BEGIN DOCUMENT TEXT

Price indexes and real health expenditure for immunosuppressive and insulin therapies. For immunosuppressive therapy indexes include the following ATC: L04AA23, L04AA24, L04AB01, L04AB02, L04AB04, and L04AC07. For insulin therapy indexes include the following ATC: A10AB01, A10AB04, A10AB06, A10AC01, A10AD01, A10AD01, A10AD04 and A10AE04

(Source: Data are from July 2011 to December 2015, SISMED 2011–2015)

Price indexes and real health expenditure for immunosuppressive and insulin therapies. For immunosuppressive therapy indexes include the following ATC: L04AA23, L04AA24, L04AB01, L04AB02, L04AB04, and L04AC07. For insulin therapy indexes include the following ATC: A10AB01, A10AB04, A10AB06, A10AC01, A10AD01, A10AD01, A10AD04 and A10AE04 (Source: Data are from July 2011 to December 2015, SISMED 2011–2015)

Discussion

Our descriptive analysis shows that, after price control measures were put in place, drug prices decrease about 43%, while real pharmaceutical health expenditure almost doubled. Similar results were obtained for therapeutic groups in which all ATC were regulated. However, if a therapeutic group includes regulated and non-regulated ATCs, results differed substantially. Overall, price control measures did not translate into lower No-POS expenditure. They likely induced an excess of demand. The observed effect of ERP on prices is consistent with the extant literature on ERP in developed countries. In fact, most studies find a decrease in prices of regulated or new technologies [18, 25, 26]. However, the observed effect on pharmaceutical expenditure contrasts with some studies that report a decrease in pharmaceutical expenditure as a result of ERP [27]. The rapid increase in No-POS drugs expenditure motivated the Colombian government to adopt an aggressive price control strategy. The market response was a disproportionate increase in units sold. A part of such increase can be attributed to better access to drugs due to lower prices, and another part to an increase in marketing efforts by buyers. There is no data to tease apart these two purported effects. Control policies reduce medicine prices. For the case of Colombia, Romero found that including a drug in the benefit package (POS) reduced its price by 14% and that introducing IPR reduced its price by 26% [19]. However, the effects upon total pharmaceutical expenditure are ambiguous. Among OECD countries, maximum price, IPR and health technologies reimbursement mechanism regulations were not found to be associated with cost containment of national health expenditures [28]. Evidence shows that pharmaceutical companies often diversify their portfolios into regulated markets and unregulated markets [21]. In addition, greater use of prescription drugs, replacement of older, cheaper drugs with new and more expensive ones, and the ever higher prices of retail prescription drugs also contribute to increase health expenditure [22]. Our study is limited in several ways. First the decomposition cannot be interpreted as a causal effect. Second, currently data is not audited (reporting is mandatory and a false report could bring serious fines). Third, even without the intention of reporting false data, typos and mistakes may still go undetected.

END DOCUMENT TEXT
BEGIN EXERCISE DATA

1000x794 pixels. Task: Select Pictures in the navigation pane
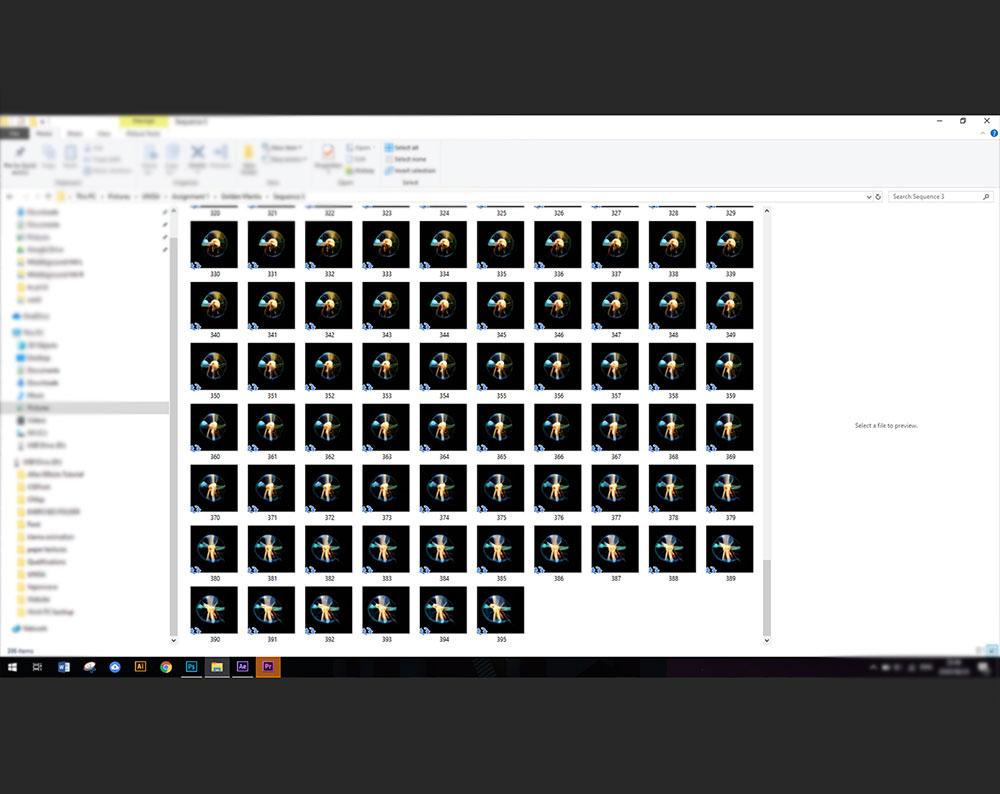[37, 408]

END EXERCISE DATA

INSTRUCTIONS –
1 > Answer these questions from the text on drug price controls in Colombia:
(a) By about how much did drug prices decrease after price control measures were put in place?
(b) According to Romero, by how much did introducing IPR reduce a drug's price?
(c) What period do the data in the source cover?
2 > Summarize the text on drug price controls in Colombia in two sentences.

RESPONSES TO THE EXERCISE –
1 >
(a) About 43%.
(b) By 26%.
(c) July 2011 to December 2015.

2 > After price control measures were put in place, drug prices decreased about 43% while real pharmaceutical health expenditure almost doubled, so the controls did not translate into lower No-POS expenditure and likely induced an excess of demand. The study is limited because the decomposition cannot be interpreted as a causal effect, the data are not audited, and typos and mistakes may go undetected.